TLS error after Google automated update causes downtime
Bug Description
On 2 MySQL 5.7 instances in separate projects we had an "Update" operation automatically performed at 7am EST today. This aligned with an error we started receiving at the same time:
Reading data from project:region:db-name had error: remote error: tls: bad certificate
Restarting our Pods resolved the issue, I understand adding Kubernetes Probes to reboot the container would likely have minimized this issue to under a minute and am implementing them currently.
However, I'm curious if there's any way to avoid this altogether
Example code (or command)
# none
Stacktrace
Reading data from project:region:db-name had error: remote error: tls: bad certificate
How to reproduce
- Google Automated Upgrade
Environment
- OS type and version: debian
- Cloud SQL Proxy version (
./cloud_sql_proxy -version): 1.27 (Docker image latest)
Related: https://github.com/GoogleCloudPlatform/cloudsql-proxy/issues/400.
Also https://github.com/GoogleCloudPlatform/cloudsql-proxy/issues/980.
Out of curiosity are you using client-side connection pooling or similar to reconnect bad connections? We merged https://github.com/GoogleCloudPlatform/cloudsql-proxy/pull/817 thinking it would fix this problem.

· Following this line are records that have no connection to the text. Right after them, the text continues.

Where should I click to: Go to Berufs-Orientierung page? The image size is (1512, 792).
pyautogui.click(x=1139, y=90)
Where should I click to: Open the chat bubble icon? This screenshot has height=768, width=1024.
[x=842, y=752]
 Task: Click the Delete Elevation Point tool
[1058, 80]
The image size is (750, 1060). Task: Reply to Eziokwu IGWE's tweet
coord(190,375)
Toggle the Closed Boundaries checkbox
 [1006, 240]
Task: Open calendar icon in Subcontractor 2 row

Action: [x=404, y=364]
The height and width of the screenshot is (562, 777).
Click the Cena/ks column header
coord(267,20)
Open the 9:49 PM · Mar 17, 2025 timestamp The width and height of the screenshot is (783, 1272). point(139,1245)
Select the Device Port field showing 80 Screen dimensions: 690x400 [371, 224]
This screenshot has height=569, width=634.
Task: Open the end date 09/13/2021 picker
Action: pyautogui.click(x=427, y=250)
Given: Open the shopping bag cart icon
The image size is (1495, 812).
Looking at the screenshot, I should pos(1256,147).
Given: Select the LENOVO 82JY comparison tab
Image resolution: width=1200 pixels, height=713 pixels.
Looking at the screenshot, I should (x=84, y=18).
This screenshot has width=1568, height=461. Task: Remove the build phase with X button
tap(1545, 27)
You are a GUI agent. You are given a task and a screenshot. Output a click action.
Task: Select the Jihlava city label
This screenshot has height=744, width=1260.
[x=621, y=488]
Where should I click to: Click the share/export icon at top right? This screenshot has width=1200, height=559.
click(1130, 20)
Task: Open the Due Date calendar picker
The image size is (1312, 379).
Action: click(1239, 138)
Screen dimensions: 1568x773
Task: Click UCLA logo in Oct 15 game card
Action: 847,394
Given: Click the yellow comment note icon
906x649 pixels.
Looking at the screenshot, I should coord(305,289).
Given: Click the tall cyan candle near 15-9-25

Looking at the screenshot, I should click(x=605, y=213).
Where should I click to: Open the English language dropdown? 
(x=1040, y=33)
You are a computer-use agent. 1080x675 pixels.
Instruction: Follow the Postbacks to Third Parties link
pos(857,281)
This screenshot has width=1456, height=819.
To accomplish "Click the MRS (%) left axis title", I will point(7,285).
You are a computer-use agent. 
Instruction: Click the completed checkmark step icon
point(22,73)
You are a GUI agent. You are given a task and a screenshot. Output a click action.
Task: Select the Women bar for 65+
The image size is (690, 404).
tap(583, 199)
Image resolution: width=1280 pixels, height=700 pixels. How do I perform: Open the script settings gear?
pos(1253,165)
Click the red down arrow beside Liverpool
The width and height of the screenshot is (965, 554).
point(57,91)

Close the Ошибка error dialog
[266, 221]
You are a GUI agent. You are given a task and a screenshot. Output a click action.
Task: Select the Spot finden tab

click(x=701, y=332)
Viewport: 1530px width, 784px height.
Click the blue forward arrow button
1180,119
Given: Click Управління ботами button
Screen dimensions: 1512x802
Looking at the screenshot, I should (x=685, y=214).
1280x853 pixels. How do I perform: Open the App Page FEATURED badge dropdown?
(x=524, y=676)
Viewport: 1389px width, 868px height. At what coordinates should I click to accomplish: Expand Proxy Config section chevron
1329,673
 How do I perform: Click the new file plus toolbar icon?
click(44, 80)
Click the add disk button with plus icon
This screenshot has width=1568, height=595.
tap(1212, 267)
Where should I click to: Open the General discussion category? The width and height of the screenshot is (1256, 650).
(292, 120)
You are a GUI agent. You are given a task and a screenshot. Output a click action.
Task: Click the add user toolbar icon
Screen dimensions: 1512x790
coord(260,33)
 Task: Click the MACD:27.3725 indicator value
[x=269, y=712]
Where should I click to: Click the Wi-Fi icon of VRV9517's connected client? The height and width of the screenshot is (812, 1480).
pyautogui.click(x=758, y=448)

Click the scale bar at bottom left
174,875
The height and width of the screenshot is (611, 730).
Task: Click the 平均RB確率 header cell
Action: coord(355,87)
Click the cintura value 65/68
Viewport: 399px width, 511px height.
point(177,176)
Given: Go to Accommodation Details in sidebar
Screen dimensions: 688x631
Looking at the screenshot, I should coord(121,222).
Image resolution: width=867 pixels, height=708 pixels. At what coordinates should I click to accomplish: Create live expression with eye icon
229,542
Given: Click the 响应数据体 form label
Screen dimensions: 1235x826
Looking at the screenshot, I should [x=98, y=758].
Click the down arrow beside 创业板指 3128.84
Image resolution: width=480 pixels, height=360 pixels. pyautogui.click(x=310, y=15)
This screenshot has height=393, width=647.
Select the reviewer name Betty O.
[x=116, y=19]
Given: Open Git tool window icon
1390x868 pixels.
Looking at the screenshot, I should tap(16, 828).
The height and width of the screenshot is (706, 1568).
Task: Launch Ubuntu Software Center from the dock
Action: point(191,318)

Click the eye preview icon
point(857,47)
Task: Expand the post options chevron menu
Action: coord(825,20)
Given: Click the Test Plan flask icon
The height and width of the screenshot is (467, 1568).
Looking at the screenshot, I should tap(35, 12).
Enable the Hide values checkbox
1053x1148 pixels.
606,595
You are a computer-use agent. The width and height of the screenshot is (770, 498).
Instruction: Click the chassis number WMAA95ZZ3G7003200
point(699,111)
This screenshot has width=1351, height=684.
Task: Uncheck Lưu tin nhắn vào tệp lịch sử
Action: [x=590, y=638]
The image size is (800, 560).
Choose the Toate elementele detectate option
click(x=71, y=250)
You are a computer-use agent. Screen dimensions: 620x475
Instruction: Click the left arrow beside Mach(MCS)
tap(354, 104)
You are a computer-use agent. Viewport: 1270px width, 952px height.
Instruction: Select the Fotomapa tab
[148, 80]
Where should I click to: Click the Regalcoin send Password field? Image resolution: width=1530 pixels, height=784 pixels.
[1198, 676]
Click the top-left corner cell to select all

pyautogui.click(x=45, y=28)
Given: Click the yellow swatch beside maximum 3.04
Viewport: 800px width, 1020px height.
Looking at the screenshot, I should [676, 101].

@enocom I'm not 100% sure how to know that but judging off the managing connections documentation, I think we aren't. We're using ruby (rails) and have the following setup:
production:
adapter: <%= ENV["DB_ADAPTER"] || 'mysql2' %>
encoding: utf8
host: <%= ENV['MYSQL_HOST'] %>
username: <%= ENV['MYSQL_USERNAME'] %>
password: <%= ENV['MYSQL_PASSWORD'] %>
database: <%= ENV['MYSQL_DATABASE'] %>
port: <%= ENV['MYSQL_PORT'] %>
collation: utf8_general_ci
pool: 10
Which doesn't have the socket setting set like the doc. The pool setting is also 2x higher then in the documentation, I'm not sure why someone set it to 10, all I can see in our git history is that it was bumped from 2
It's been awhile since I've worked with ActiveRecord and Rails and so I'm not certain, but it looks like other people have had similar problems. See https://github.com/rails/rails/issues/38324 for example and a proposed workaround which goes hand-in-hand with Kubernetes probes.
I suspect what's happening here is the connection pool (size 10) all go stale during the update operation. Rails doesn't reset any of the connections and continues trying to use bad connections. I imagine you're seeing the "bad certificate" error repeatedly in the proxy logs. Is that correct?
Since this appears to be an issue with how Rails handles connection pooling, I recommend adding a liveness healthcheck as you suggest. In the meantime, I'm going to downgrade this to a P2 and investigate further.
Appreciate the help! I added in the probes for the proxy sidecar and already have similar probes in the Rails workaround which was failing and restarting the Rails container when this happened.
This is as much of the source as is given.